Let me try to answer this "in the narrow" (others have already described why the description "as-is" is somewhat lacking/incomplete/misleading):
In what context would any compiler generate different code for those two?
A "not-very-optimizing" compiler might generate different code in just about any context, because, while parsing, there's a difference: x[y]
is one expression (index into an array), while *(x+y)
are two expressions (add an integer to a pointer, then dereference it). Sure, it's not very hard to recognize this (even while parsing) and treat it the same, but, if you're writing a simple/fast compiler, then you avoid putting "too much smarts into it". As an example:
char vector[] = ...;
char f(int i) {
return vector[i];
}
char g(int i) {
return *(vector + i);
}
Compiler, while parsing f()
, sees the "indexing" and may generate something like (for some 68000-like CPU):
MOVE D0, [A0 + D1] ; A0/vector, D1/i, D0/result of function
OTOH, for g()
, compiler sees two things: first a dereference (of "something yet to come") and then the adding of integer to pointer/array, so being not-very-optimizing, it could end up with:
MOVE A1, A0 ; A1/t = A0/vector
ADD A1, D1 ; t += i/D1
MOVE D0, [A1] ; D0/result = *t
Obviously, this is very implementation dependent, some compiler might also dislike using complex instructions as used for f()

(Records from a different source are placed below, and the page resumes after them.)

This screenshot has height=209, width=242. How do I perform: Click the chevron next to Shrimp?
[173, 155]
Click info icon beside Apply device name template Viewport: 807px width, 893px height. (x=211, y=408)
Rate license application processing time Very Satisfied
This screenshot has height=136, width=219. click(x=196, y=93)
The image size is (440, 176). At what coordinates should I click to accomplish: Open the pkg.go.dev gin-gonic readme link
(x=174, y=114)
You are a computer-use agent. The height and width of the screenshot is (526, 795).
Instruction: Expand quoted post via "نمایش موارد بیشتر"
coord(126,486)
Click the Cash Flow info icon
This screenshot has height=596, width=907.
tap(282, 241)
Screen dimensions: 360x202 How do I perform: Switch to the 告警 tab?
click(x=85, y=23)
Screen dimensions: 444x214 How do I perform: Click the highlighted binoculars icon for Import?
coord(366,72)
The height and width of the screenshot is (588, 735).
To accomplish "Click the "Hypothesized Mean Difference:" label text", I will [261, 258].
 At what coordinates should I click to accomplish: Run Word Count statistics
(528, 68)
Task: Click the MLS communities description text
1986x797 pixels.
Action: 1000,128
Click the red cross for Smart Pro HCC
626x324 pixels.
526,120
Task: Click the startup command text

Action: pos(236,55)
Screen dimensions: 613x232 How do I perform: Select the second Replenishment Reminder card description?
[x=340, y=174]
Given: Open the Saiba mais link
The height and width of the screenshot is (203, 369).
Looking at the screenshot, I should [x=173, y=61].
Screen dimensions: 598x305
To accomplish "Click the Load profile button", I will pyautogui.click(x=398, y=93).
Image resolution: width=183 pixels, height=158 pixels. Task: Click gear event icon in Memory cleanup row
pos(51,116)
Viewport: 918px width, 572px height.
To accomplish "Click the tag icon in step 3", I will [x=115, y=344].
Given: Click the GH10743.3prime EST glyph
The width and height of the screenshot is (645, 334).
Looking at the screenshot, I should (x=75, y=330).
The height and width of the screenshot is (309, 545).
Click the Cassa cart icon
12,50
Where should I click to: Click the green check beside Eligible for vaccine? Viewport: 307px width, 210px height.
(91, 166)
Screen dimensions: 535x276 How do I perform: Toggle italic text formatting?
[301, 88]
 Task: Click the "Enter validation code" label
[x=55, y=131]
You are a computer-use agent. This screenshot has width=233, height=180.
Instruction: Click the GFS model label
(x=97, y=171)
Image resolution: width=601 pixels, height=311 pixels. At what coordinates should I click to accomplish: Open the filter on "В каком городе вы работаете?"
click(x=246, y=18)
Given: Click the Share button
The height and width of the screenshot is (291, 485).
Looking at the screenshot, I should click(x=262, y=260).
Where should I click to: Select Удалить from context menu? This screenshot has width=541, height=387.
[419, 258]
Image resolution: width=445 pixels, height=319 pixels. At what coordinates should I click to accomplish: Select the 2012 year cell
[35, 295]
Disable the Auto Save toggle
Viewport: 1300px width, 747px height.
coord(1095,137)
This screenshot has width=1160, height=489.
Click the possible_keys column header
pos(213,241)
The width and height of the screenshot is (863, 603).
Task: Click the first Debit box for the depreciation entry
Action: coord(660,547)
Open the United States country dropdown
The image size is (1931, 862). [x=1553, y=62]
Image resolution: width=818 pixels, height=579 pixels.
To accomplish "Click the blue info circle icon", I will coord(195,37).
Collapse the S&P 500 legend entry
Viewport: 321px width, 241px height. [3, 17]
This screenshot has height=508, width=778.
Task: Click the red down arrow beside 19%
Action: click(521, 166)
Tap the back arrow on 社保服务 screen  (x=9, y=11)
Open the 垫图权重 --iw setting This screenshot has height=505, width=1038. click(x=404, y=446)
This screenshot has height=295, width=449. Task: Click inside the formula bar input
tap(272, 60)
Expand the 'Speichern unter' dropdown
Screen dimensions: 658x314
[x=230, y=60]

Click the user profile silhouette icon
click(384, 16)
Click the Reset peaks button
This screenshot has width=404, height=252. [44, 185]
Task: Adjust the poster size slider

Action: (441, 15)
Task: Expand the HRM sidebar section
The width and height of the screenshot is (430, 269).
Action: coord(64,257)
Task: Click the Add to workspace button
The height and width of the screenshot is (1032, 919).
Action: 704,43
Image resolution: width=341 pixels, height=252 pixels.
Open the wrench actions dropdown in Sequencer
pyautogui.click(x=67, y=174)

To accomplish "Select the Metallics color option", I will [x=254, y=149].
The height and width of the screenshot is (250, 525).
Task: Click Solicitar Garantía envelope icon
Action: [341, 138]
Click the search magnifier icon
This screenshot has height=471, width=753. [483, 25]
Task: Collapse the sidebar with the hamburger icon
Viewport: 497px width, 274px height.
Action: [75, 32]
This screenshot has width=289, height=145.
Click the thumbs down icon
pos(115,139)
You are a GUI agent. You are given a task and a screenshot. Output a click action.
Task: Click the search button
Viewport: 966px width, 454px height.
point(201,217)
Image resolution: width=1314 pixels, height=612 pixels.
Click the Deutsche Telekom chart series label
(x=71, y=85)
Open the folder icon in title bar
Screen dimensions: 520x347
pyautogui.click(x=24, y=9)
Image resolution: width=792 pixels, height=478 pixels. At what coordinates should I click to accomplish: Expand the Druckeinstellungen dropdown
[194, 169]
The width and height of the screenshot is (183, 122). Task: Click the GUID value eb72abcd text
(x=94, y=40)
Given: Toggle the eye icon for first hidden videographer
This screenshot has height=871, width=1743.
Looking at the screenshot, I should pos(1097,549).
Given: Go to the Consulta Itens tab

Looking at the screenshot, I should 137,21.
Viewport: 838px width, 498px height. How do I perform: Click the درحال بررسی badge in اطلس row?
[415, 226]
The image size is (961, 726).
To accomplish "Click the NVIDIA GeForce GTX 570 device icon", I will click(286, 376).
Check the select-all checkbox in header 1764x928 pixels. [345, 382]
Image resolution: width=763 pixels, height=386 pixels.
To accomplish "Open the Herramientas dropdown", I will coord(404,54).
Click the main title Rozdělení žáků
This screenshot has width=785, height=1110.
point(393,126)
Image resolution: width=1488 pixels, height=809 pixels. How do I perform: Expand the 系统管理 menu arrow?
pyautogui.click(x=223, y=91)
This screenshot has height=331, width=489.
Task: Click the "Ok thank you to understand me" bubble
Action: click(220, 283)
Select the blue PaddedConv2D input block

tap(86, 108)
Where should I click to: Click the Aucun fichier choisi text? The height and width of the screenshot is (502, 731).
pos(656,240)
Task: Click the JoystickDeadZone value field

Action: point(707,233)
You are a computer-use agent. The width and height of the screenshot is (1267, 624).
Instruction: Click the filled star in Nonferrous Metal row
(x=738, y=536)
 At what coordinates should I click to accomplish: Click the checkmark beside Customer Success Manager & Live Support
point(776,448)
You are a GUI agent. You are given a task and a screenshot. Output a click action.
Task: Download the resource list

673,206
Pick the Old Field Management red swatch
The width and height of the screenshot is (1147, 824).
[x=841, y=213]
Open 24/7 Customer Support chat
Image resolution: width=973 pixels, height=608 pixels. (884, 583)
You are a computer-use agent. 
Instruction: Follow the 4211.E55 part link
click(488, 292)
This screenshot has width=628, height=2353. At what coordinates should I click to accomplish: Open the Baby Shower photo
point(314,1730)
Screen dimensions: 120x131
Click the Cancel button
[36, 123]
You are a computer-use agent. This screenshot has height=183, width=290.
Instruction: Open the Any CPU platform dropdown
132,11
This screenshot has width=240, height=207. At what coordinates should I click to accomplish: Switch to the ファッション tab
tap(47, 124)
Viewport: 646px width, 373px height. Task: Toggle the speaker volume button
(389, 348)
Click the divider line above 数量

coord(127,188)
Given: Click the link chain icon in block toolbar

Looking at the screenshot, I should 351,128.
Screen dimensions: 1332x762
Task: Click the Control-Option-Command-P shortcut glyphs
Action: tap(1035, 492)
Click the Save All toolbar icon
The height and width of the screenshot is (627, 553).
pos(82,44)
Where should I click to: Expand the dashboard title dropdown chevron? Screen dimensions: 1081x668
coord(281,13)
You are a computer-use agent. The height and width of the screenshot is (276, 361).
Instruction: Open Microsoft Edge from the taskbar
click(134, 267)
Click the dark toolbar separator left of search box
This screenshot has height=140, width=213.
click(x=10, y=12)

(using complex instructions makes it harder to debug the compiler), the CPU might not have such complex instructions, etc.
Is there a difference between "move" from base, and "add" to base?
The description in the book is arguably not well-worded. But, I think the author wanted to describe the distinction shown above - indexing ("move" from base) is one expression, while "add and then dereference" are two expressions.
This is about compiler implementation, not language definition, the distinction which should have also been explicitly indicated in the book.